Source document>
——

The weekend before the Ashes began, Ravi Bopara gave a fascinating first-person account of how he felt going into the biggest Test series of his career to date.

Explaining how he was unimpressed by Australians, past or present, trying to intimidate England's players through words alone, Bopara said: "Whether the words are from Shane Warne or whoever, how are they supposed to hurt me?

"Is he trying to intimidate or put pressure on me? Pressure? Pressure is when you've got a knife in your face and someone says, 'Give me what you've got'."

He went on to explain how exactly that had happened to him when he was 12 years old, growing up in the mean streets of east London.

That kind of anecdote might explain why he often wears a carefree expression as he marches out to bat, whatever the situation, and why he betrays so little emotion in general on a cricket field.

Bopara narrowly avoids being caught by Hauritz

It is clear that he is blessed with enviable talents, and had been in terrific form all year - in all formats of the game - until this series. But he has now hit a small crisis, with scores of 35, 1, 18 and a particularly scratchy 27 behind him.

It might only be a temporary blip, and I think he is certain to keep his place in the side when England head to Edgbaston despite Ian Bell hitting a century for Warwickshire on Thursday. But if Australia were to find a way of winning the third Test, with Bopara struggling again, then the difficult number three spot might have to be re-assessed.

Part of the attraction of selecting Bopara in this England side is the knowledge that he does not come to the crease riddled with nerves or the fear of failure.

But some commentators have accused him of being a bit too casual at times - and he certainly fell to a loose stroke on Friday when he popped up a catch to short-leg off Australia's admirable, though injured, spinner Nathan Hauritz.

It was, frankly, a painful innings to watch. He was dropped on nine, and was inches away from giving mid-on a catch on 19. It must have been infuriating for him to occasionally see a number of his cuts and drives middled, but hit straight to fielders.

Nevertheless, his entire innings contained just 13 scoring shots from 93 deliveries - at a time when he and Kevin Pietersen should have been batting Australia out of the game.

Bopara is the role-model for the next generation - a boy who scrambled 10 team-mates together from his inner London state school to enter a Capital Kids competition run by the Lord's Taverners, which they won.

——

Actions to take>
a) Summarize the article on Ravi Bopara in two sentences.
b) Reproduce the article on Ravi Bopara word for word. Begin at the words "Nevertheless, his entire" and stop after "which they won.".
The data that come after this have no connection to the article on Ravi Bopara.

Supplied material>
——

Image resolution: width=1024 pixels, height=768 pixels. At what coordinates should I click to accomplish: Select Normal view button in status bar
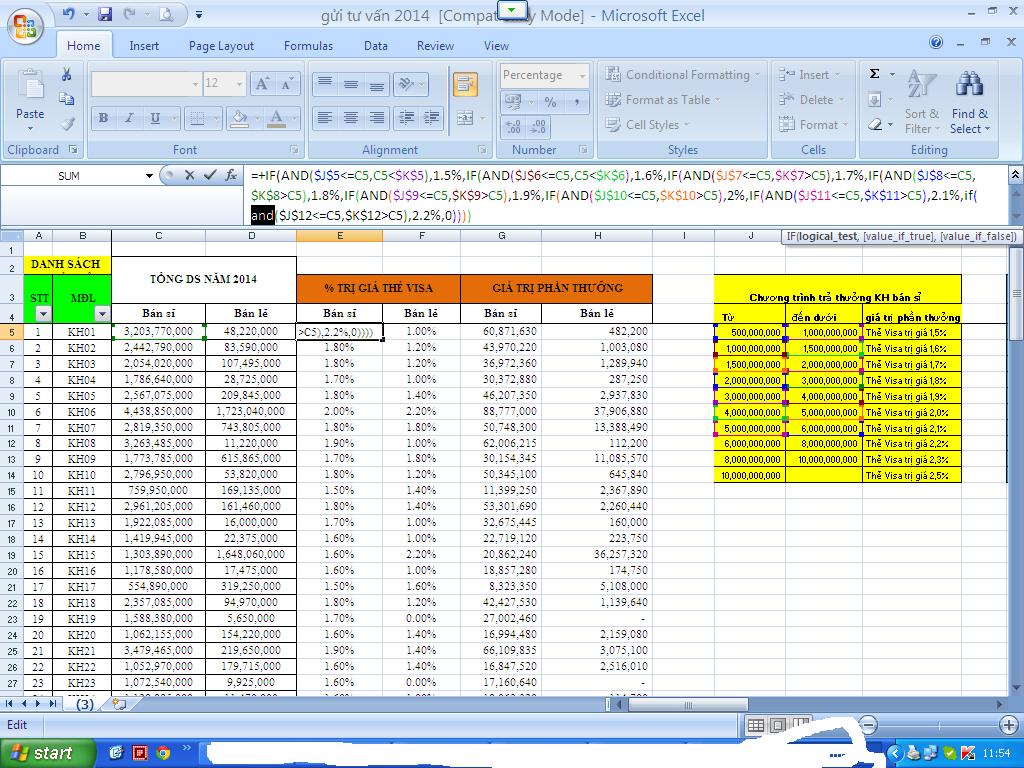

——

Answers provided>
a) Before the Ashes, Bopara said Australian words could not intimidate him, because real pressure was having a knife in his face, as happened to him at 12 in east London. After a strong year, he has struggled in this series with scores of 35, 1, 18 and a scratchy 27, and if Australia win the third Test while he struggles again, his place at number three might have to be re-assessed.

b)
Nevertheless, his entire innings contained just 13 scoring shots from 93 deliveries - at a time when he and Kevin Pietersen should have been batting Australia out of the game.

Bopara is the role-model for the next generation - a boy who scrambled 10 team-mates together from his inner London state school to enter a Capital Kids competition run by the Lord's Taverners, which they won.